Dans ce domaine, rien ne vaut les classiques, les Mozart de la peinture : “Je suis fasciné par la virtuosité de Tiepolo, non pas dans ses fresques, mais dans ses tableaux. Quelle divine facilité !

Les matières, les chairs, les gestes, les sentiments, les lumières sont rendus par des touches presque nonchalantes. Avec un peu de couleur au bout de son pinceau, dans un geste unique et merveilleux, il laisse une trace quasi-vivante. J’admire le même enfantement divin, peut-être un peu moins facile, chez Ribera.”
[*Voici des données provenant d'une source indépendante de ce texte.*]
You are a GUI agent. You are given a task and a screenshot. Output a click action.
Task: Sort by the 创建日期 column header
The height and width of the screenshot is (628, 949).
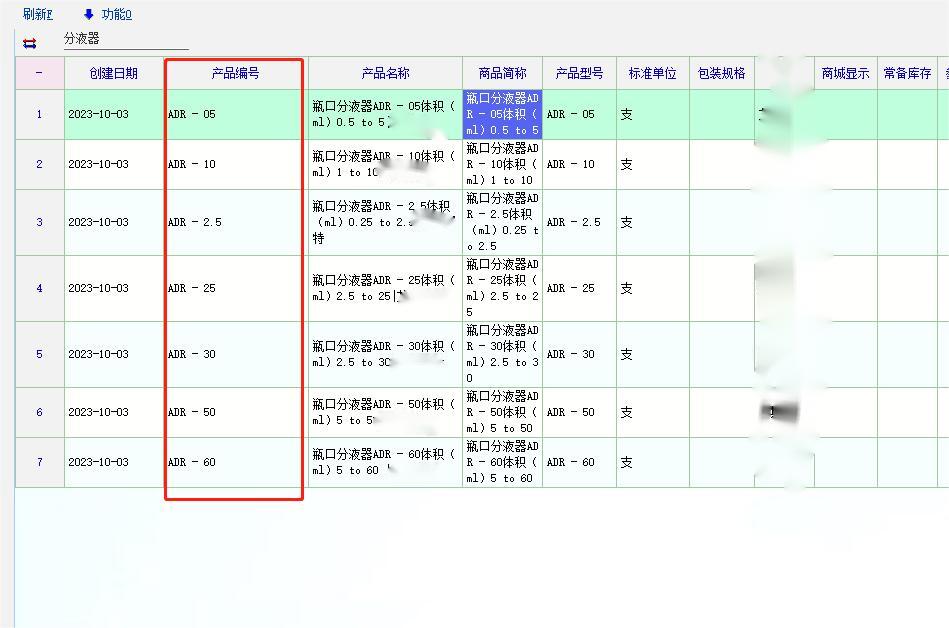[113, 73]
Ainsi le geste présent du peintre est assez chargé de ferveur pour lui permettre d’oublier l’avenir ; mais la ferveur ne saurait s’accomplir sans la maîtrise et surtout sans la ferveur de la maîtrise, qui suppose la mémoire du passé. Déjà Dalí avait emprunté à Bracelli – un peintre toscan du XVIIe siècle – l’idée de mettre des tiroirs dans la Vénus de Milo. Siudmak, reprenant l’idée, ne se réfère plus à Dalí (bien qu’il n’ait jamais caché sa dette envers ce peintre) mais à Bracelli. Le retour à la nature est aussi un retour aux sources, comme chez tous les vrais classiques.